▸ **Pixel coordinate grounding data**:
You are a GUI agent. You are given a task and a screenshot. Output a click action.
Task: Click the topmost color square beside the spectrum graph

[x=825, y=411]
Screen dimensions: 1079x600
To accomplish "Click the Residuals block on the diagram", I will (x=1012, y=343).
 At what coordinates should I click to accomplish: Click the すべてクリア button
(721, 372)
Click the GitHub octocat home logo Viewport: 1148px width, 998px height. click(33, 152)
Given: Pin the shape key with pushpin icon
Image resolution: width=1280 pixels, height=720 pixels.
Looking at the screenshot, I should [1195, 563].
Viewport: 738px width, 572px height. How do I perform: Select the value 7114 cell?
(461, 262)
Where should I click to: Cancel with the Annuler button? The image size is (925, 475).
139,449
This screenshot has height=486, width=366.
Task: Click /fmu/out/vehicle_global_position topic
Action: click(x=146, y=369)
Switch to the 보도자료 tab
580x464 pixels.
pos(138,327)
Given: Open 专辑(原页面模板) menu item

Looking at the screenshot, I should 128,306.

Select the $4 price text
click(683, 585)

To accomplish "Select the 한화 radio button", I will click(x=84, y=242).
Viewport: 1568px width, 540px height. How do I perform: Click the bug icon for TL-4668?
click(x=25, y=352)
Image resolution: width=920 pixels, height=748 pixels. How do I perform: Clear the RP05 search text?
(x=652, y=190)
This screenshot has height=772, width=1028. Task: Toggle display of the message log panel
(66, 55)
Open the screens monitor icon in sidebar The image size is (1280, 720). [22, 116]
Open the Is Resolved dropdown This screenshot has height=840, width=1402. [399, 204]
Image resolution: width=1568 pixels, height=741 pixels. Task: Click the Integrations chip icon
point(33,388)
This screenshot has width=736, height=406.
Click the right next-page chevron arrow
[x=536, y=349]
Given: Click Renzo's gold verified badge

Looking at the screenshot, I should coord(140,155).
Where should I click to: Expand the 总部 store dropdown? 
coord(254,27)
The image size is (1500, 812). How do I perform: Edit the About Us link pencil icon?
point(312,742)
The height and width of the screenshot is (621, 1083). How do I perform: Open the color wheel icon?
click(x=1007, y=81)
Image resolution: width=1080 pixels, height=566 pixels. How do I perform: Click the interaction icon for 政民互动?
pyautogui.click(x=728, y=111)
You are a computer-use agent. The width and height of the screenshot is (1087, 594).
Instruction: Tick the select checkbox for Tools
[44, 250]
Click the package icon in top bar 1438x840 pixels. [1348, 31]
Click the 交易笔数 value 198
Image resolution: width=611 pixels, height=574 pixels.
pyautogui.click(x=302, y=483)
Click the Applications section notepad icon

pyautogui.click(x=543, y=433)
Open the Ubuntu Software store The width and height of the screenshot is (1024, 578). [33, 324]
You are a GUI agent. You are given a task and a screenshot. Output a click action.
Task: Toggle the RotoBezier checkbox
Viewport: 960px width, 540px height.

▸ **Task item**:
Retype exactly. Start at the line with "Task: Toggle the RotoBezier checkbox" and stop at the last line of the data.

▸ **Exercise result**:
Task: Toggle the RotoBezier checkbox
Viewport: 960px width, 540px height.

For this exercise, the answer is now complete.